The “most significant event” in terms of planned maintenance activities “was the complete replacement” of subsea systems at BP’s Atlantis platform in the deepwater GOM, said Gilvary. The turnaround project, which was planned, required the facility to be shuttered for the period, which resulted in the loss of about 86,000 boe/d in output.
“All of this will take time, but it is important investment that will enhance safety and reliability for the long term,” said Dudley. “As we deliver this major transformation, we are also committed to generating sustainable efficiencies in our operations.”
Going into 2013, “we expect earnings momentum to build,” he said.
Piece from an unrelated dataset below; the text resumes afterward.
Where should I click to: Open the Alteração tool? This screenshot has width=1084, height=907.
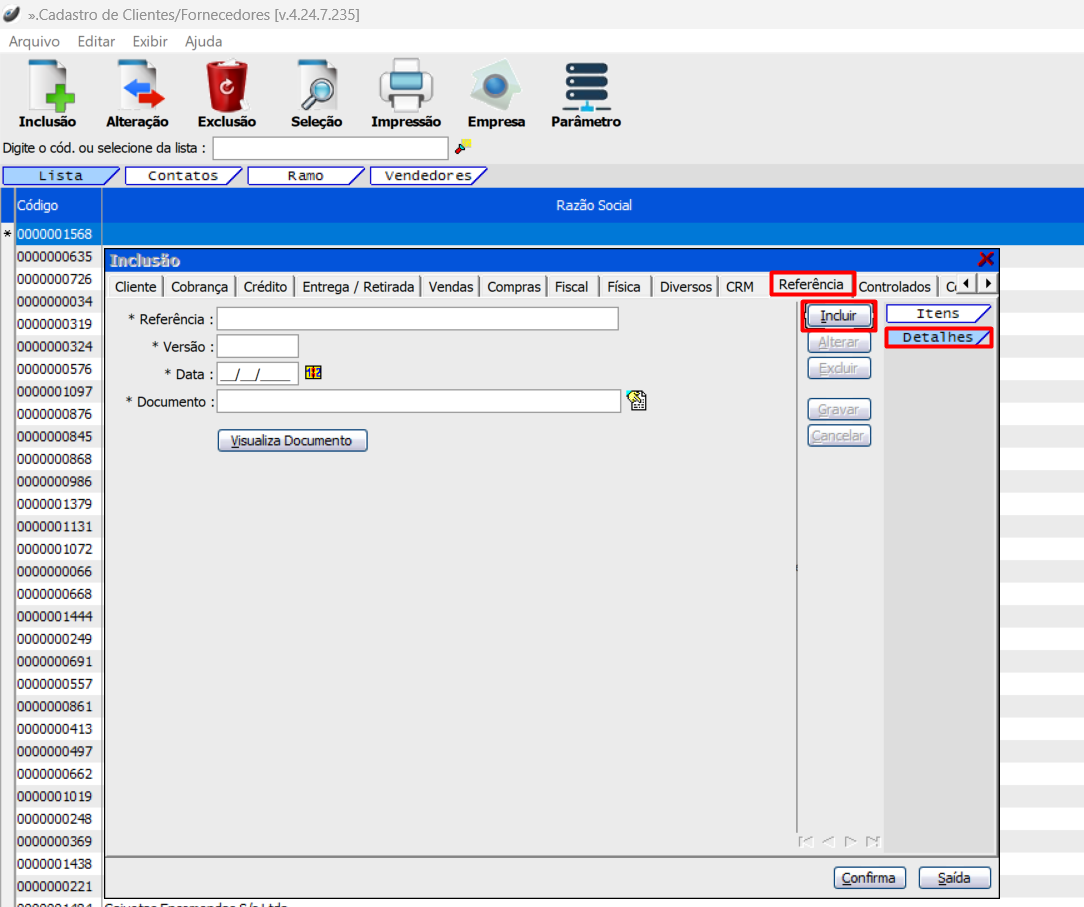137,87
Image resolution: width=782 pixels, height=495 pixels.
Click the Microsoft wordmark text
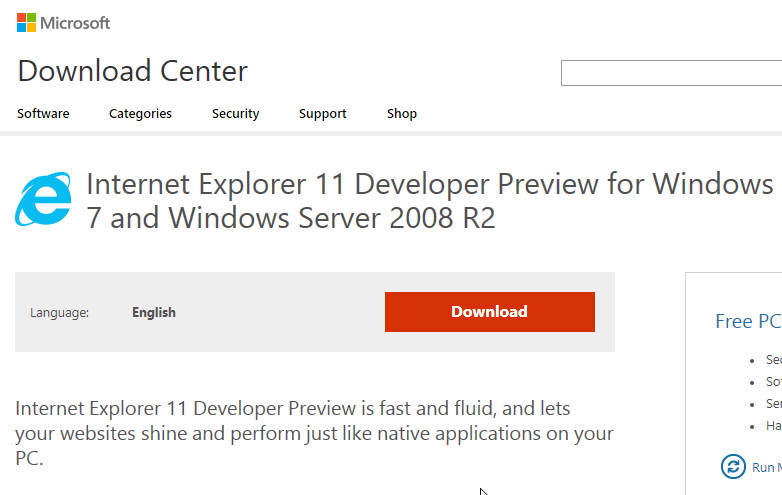[75, 23]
Among other things, BP’s final payments into the Macondo trust fund are to be completed by the end of this year.
Natural gas and oil production, excluding the Russian joint venture TNK-BP, averaged 2.275 million boe/d in 2Q2012, compared with 2.457 million boe/d in 2Q2011. Its share of TNK-BP production, which it is negotiating to sell, was 1.016 million boe/d, up from 976,000 boe/d a year earlier.
BP expects to increase operating cash flow in 2014 from 2011 levels by 50%, “in a $100/bbl oil price environment,” said Dudley. “This is expected to be driven both by the completion of contributions into the Gulf of Mexico Macondo trust fund — expected by the end of 2012 — and the delivery of major projects, focused on 15 new higher-margin upstream projects scheduled to begin production by the end of 2014.
“Six are scheduled to start up in 2012, and two — Galapagos in the Gulf of Mexico and Clochas-Mavacola offshore Angola — are now on stream.
“Six rigs are now operational on BP fields in the Gulf of Mexico, with a total of eight expected to be in place by year end.”
The GOM will continue to be a priority for BP “through at least this decade,” said Dudley. “Moving into 2013, we expect earnings momentum to build as we complete payments into the trust fund, as high-value production comes back on line, and as the impact of new projects ramps up.”
At the end of June BP had paid a total of $8.8 billion in individual and business claims, and government payments arising from the Macondo blowout. Cash balances in the trust and the qualified settlement funds amounted to $10.1 billion, with $17.9 billion contributed in and $7.8 billion disbursed.
To help pay for the GOM costs, the company since 2010 has agreed to sell assets with a value of $24 billion, Dudley noted. Total divestments are targeted to hit $38 billion by the end of next year.